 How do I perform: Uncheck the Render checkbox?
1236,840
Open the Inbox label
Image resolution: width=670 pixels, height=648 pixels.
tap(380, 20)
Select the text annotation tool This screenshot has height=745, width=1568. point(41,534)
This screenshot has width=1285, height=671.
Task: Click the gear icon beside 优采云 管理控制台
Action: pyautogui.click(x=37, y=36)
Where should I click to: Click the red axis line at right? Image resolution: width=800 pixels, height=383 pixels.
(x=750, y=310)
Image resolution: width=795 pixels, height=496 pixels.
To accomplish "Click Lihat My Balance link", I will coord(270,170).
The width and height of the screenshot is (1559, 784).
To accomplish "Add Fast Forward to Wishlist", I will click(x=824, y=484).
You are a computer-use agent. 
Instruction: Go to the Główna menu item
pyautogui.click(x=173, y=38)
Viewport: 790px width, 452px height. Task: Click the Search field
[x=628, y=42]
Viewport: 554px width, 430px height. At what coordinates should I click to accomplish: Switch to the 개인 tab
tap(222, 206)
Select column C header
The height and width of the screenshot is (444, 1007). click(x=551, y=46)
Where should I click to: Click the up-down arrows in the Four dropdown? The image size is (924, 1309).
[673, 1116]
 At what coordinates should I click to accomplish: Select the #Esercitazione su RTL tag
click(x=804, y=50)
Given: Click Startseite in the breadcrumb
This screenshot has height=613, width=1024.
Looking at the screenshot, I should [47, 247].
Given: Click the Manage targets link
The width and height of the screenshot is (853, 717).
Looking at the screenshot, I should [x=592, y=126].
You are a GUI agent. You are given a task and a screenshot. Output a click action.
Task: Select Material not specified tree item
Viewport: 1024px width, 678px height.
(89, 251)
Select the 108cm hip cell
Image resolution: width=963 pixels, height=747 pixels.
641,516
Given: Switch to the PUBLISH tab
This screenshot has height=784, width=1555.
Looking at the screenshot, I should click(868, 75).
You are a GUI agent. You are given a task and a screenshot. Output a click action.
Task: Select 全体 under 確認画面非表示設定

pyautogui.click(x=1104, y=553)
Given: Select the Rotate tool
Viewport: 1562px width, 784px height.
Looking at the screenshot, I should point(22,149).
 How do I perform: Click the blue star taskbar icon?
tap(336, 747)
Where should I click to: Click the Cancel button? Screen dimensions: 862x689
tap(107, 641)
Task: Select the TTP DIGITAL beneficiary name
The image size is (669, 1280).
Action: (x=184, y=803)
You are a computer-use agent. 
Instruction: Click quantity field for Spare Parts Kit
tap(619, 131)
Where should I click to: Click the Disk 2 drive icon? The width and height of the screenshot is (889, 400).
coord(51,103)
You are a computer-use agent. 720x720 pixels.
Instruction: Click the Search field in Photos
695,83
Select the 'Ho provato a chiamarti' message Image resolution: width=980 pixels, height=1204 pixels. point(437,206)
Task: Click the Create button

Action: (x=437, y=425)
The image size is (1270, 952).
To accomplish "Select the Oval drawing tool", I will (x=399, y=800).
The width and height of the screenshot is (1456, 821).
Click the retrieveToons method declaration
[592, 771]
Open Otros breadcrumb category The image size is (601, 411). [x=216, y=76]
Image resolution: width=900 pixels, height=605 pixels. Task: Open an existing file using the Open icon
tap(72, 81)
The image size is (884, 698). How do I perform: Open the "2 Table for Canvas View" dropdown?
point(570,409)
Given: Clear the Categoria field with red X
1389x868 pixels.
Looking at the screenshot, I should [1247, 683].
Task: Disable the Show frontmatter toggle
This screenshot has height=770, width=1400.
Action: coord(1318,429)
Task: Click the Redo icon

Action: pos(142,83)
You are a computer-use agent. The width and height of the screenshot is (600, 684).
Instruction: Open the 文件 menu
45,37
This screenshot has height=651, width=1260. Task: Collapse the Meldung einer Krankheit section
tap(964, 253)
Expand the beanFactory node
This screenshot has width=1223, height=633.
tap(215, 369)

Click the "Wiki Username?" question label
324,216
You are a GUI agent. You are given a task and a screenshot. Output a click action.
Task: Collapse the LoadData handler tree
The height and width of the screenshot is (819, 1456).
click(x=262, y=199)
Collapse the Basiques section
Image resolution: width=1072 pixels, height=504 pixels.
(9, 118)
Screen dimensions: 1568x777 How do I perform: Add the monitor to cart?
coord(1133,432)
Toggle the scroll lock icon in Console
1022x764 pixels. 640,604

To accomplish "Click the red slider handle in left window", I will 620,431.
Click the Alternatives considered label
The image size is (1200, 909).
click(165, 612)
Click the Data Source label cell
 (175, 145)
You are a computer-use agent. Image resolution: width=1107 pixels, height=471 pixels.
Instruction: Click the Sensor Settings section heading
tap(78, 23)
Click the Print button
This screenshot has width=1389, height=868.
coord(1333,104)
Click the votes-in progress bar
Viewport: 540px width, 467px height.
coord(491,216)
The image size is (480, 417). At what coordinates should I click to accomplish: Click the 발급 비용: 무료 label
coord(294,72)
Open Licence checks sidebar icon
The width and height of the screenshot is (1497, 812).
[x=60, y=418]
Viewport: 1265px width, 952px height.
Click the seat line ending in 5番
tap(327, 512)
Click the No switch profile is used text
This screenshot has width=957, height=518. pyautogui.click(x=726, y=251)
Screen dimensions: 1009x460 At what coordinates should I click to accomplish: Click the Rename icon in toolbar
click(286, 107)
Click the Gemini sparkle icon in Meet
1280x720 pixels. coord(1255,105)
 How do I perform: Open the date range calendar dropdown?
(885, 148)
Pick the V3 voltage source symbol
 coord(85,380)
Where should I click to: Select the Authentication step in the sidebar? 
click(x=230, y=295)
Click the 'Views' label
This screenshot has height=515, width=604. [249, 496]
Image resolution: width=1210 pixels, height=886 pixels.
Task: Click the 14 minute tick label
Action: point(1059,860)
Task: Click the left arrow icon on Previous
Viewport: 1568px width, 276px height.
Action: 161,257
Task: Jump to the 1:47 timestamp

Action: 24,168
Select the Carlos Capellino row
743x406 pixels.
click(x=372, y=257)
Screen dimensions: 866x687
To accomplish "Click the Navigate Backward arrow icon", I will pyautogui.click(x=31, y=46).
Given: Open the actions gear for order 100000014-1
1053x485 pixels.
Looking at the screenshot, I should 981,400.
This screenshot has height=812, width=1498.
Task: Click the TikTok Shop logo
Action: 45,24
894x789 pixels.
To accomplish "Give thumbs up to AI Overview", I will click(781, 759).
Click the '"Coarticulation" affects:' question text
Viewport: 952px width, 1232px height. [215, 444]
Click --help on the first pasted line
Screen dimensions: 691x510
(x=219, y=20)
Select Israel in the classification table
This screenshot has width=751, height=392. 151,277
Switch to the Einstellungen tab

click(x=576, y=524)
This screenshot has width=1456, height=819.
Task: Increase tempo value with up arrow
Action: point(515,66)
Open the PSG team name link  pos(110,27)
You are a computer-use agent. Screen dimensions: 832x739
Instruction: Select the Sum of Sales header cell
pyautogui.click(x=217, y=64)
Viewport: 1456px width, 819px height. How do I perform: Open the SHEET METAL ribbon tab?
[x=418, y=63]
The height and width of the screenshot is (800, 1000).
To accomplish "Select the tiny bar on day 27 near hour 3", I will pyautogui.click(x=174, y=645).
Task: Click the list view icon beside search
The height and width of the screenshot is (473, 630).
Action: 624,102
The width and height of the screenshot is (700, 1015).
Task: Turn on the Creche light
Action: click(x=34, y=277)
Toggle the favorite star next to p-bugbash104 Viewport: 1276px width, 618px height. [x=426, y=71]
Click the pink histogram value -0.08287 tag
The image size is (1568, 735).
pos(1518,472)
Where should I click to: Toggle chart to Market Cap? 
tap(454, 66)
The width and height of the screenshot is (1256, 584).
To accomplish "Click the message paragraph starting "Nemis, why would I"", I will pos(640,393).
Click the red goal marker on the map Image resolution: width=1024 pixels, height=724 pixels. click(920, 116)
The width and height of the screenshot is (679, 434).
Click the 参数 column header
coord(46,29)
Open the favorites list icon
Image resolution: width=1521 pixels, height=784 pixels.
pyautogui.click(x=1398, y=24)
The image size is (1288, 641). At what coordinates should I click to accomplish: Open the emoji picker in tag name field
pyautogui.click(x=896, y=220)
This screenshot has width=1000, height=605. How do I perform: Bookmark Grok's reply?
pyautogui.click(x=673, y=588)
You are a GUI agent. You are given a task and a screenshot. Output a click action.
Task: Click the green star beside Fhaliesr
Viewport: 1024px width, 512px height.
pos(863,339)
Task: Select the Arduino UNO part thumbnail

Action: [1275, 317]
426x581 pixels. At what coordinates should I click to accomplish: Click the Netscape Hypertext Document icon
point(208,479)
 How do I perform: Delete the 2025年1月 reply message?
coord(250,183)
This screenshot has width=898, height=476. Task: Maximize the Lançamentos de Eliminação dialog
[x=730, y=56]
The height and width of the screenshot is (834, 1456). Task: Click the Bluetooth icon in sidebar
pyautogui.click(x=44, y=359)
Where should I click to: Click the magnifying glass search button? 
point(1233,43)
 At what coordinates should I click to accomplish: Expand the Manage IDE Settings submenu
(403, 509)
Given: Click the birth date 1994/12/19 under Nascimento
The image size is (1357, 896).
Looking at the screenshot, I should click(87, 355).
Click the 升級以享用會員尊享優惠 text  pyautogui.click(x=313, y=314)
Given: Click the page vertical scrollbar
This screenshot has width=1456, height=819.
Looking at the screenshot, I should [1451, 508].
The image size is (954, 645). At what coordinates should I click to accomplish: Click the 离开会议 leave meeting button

WHAT TO PRODUCE:
Copy out the lines starting at the one containing "Click the Gemini sparkle icon in Meet" and ending at the one containing "pos(1518,472)", reproducing them verbatim.

RESPONSE FOR THIS EXERCISE:
Click the Gemini sparkle icon in Meet
1280x720 pixels. coord(1255,105)
 How do I perform: Open the date range calendar dropdown?
(885, 148)
Pick the V3 voltage source symbol
 coord(85,380)
Where should I click to: Select the Authentication step in the sidebar? 
click(x=230, y=295)
Click the 'Views' label
This screenshot has height=515, width=604. [249, 496]
Image resolution: width=1210 pixels, height=886 pixels.
Task: Click the 14 minute tick label
Action: point(1059,860)
Task: Click the left arrow icon on Previous
Viewport: 1568px width, 276px height.
Action: 161,257
Task: Jump to the 1:47 timestamp

Action: 24,168
Select the Carlos Capellino row
743x406 pixels.
click(x=372, y=257)
Screen dimensions: 866x687
To accomplish "Click the Navigate Backward arrow icon", I will pyautogui.click(x=31, y=46).
Given: Open the actions gear for order 100000014-1
1053x485 pixels.
Looking at the screenshot, I should 981,400.
This screenshot has height=812, width=1498.
Task: Click the TikTok Shop logo
Action: 45,24
894x789 pixels.
To accomplish "Give thumbs up to AI Overview", I will click(781, 759).
Click the '"Coarticulation" affects:' question text
Viewport: 952px width, 1232px height. [215, 444]
Click --help on the first pasted line
Screen dimensions: 691x510
(x=219, y=20)
Select Israel in the classification table
This screenshot has width=751, height=392. 151,277
Switch to the Einstellungen tab

click(x=576, y=524)
This screenshot has width=1456, height=819.
Task: Increase tempo value with up arrow
Action: point(515,66)
Open the PSG team name link  pos(110,27)
You are a computer-use agent. Screen dimensions: 832x739
Instruction: Select the Sum of Sales header cell
pyautogui.click(x=217, y=64)
Viewport: 1456px width, 819px height. How do I perform: Open the SHEET METAL ribbon tab?
[x=418, y=63]
The height and width of the screenshot is (800, 1000).
To accomplish "Select the tiny bar on day 27 near hour 3", I will pyautogui.click(x=174, y=645).
Task: Click the list view icon beside search
The height and width of the screenshot is (473, 630).
Action: 624,102
The width and height of the screenshot is (700, 1015).
Task: Turn on the Creche light
Action: click(x=34, y=277)
Toggle the favorite star next to p-bugbash104 Viewport: 1276px width, 618px height. [x=426, y=71]
Click the pink histogram value -0.08287 tag
The image size is (1568, 735).
pos(1518,472)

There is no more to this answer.